The dental basement membrane (BM) is composed of collagen types IV, VI, VII, and XVII, fibronectin, and laminin and plays an inductive role in epithelial-mesenchymal interactions during tooth development. The BM is degraded and removed during later-stage tooth morphogenesis; however, its original position defines the location of the dentin-enamel junction (DEJ) in mature teeth. We recently demonstrated that type VII collagen is a novel component of the inner enamel organic matrix layer contiguous with the DEJ. Since it is frequently co-expressed with and forms functional complexes with type VII collagen, we hypothesized that type IV collagen should also be localized to the DEJ in mature human teeth. To identify collagen IV, we first evaluated defect-free erupted teeth from various donors. To investigate a possible stabilizing role, we also evaluated extracted teeth exposed to high-dose radiotherapy--teeth that manifest post-radiotherapy DEJ instability. We now show that type IV collagen is a component within the morphological DEJ of posterior and anterior teeth from individuals aged 18 to 80 yr. Confocal microscopy revealed that immunostained type IV collagen was restricted to the 5- to 10-µm-wide optical DEJ, while collagenase treatment or previous in vivo tooth-level exposure to > 60 Gray irradiation severely reduced immunoreactivity. This assignment was confirmed by Western blotting with whole-tooth crown and enamel extracts. Without reduction, type IV collagen contained macromolecular α-chains of 225 and 250 kDa. Compositionally, our results identify type IV collagen as the first macromolecular biomarker of the morphological DEJ of mature teeth. Given its network structure and propensity to stabilize the dermal-epidermal junction, we propose that a collagen-IV-enriched DEJ may, in part, explain its well-known fracture toughness, crack propagation resistance, and stability. In contrast, loss of type IV collagen may represent a biochemical rationale for the DEJ instability observed following oral cancer radiotherapy.

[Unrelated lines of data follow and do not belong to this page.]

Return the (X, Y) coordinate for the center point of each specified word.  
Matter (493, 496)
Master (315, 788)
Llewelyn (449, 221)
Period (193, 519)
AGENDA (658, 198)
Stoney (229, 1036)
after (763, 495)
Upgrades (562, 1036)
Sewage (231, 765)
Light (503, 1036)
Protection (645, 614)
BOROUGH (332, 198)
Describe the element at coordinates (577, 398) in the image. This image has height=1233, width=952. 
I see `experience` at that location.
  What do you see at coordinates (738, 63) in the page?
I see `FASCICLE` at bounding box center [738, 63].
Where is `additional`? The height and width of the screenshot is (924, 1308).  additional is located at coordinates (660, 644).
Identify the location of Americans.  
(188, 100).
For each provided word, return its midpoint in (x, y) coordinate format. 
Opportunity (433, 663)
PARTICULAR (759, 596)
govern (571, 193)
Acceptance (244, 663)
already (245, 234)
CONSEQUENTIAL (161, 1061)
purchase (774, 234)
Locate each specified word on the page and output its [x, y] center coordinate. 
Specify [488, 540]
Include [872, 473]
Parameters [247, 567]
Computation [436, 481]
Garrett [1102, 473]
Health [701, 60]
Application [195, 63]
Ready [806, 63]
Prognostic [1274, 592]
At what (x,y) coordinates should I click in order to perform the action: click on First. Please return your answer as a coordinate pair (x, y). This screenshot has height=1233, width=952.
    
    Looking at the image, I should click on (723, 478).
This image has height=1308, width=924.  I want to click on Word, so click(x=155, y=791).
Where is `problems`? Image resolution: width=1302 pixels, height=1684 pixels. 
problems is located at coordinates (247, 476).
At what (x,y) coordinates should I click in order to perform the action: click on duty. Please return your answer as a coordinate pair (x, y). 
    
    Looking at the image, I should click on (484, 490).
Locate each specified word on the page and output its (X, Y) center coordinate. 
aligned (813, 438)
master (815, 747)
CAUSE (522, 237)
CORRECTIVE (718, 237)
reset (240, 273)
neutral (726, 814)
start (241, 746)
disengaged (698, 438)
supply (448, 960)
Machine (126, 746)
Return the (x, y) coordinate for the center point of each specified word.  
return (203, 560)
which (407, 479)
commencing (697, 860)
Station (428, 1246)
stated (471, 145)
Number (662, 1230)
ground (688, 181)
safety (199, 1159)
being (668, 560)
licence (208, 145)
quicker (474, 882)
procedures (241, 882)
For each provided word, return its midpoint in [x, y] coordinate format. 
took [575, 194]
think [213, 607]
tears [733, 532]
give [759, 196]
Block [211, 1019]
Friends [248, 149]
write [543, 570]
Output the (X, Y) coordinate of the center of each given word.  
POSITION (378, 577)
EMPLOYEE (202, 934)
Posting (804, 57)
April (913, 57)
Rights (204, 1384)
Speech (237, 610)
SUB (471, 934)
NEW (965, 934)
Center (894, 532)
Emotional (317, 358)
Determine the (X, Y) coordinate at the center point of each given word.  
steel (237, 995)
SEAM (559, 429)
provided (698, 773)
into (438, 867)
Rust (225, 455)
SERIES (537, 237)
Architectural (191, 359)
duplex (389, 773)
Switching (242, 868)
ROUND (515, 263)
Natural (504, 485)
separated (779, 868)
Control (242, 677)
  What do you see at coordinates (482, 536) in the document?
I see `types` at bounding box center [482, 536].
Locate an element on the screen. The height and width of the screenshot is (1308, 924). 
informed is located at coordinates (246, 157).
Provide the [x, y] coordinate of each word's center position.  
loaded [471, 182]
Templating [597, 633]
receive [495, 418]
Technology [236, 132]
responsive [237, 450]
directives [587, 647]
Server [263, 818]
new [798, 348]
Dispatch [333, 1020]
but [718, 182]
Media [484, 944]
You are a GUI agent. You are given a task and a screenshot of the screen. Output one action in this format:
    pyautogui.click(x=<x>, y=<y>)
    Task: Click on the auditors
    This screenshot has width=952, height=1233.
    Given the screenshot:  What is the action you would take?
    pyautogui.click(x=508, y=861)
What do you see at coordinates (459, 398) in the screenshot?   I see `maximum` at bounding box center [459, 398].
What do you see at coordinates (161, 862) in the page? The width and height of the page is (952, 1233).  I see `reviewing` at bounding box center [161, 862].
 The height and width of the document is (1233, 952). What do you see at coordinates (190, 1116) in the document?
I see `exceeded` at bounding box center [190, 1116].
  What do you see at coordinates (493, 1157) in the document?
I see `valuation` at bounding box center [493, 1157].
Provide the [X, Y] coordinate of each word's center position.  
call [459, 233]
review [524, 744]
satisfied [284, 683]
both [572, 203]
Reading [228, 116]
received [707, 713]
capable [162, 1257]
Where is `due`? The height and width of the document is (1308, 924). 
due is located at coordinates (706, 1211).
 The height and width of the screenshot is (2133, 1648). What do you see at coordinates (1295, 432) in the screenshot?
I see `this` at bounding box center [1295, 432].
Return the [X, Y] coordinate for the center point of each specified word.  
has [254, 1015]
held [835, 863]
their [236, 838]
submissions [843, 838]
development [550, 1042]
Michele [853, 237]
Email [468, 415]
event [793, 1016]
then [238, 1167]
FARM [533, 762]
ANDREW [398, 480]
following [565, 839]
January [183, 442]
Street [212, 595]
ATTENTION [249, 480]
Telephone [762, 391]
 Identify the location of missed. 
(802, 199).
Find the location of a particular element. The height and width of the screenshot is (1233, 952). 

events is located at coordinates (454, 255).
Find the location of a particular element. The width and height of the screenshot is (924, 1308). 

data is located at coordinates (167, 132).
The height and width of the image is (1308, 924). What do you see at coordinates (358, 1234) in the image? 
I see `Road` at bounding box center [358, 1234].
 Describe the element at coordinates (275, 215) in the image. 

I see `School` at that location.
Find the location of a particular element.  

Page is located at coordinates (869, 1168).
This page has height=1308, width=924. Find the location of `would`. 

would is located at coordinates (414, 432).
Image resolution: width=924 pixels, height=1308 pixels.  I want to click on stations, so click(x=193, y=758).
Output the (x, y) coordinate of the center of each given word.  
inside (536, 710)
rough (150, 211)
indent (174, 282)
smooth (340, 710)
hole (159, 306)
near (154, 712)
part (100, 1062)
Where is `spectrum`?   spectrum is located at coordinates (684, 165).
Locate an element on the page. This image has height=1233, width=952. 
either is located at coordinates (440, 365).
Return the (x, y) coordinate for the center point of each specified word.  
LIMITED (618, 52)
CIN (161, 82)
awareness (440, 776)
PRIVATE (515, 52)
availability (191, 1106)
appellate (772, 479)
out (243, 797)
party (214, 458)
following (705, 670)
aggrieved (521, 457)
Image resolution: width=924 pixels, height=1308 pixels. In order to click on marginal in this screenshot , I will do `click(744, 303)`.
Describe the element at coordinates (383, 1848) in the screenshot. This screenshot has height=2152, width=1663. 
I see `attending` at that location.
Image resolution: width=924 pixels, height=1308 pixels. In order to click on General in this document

牙本质基底膜(BM)由IV型、VI型、VII型和XVII型胶原蛋白、纤连蛋白和层粘连蛋白组成,在牙齿发育过程中的上皮-间充质相互作用中起诱导作用。在牙齿后期形态发生过程中,基底膜会降解并被去除;然而,其原始位置决定了成熟牙齿中牙本质-釉质界(DEJ)的位置。我们最近证明VII型胶原蛋白是与DEJ相邻的内釉质有机基质层的一种新成分。由于它经常与VII型胶原蛋白共表达并形成功能复合物,我们推测IV型胶原蛋白在成熟人类牙齿中也应定位于DEJ。为了鉴定IV型胶原蛋白,我们首先评估了来自不同供体的无缺陷萌出牙齿。为了研究其可能的稳定作用,我们还评估了接受高剂量放疗的拔除牙齿——这些牙齿在放疗后表现出DEJ不稳定。我们现在表明,IV型胶原蛋白是18至80岁个体前后牙形态学DEJ中的一种成分。共聚焦显微镜显示,免疫染色的IV型胶原蛋白局限于5至10μm宽的光学DEJ,而胶原酶处理或先前在体内牙齿水平暴露于>60格雷辐射会严重降低免疫反应性。用全牙冠和釉质提取物进行的蛋白质印迹证实了这一结果。未经还原时,IV型胶原蛋白包含225和250 kDa的大分子α链。在组成上,我们的结果确定IV型胶原蛋白是成熟牙齿形态学DEJ的首个大分子生物标志物。鉴于其网络结构和稳定真皮-表皮连接的倾向,我们提出富含IV型胶原蛋白的DEJ可能部分解释了其众所周知的断裂韧性、抗裂纹扩展能力和稳定性。相比之下,IV型胶原蛋白的缺失可能代表了口腔癌放疗后观察到的DEJ不稳定的生化原因。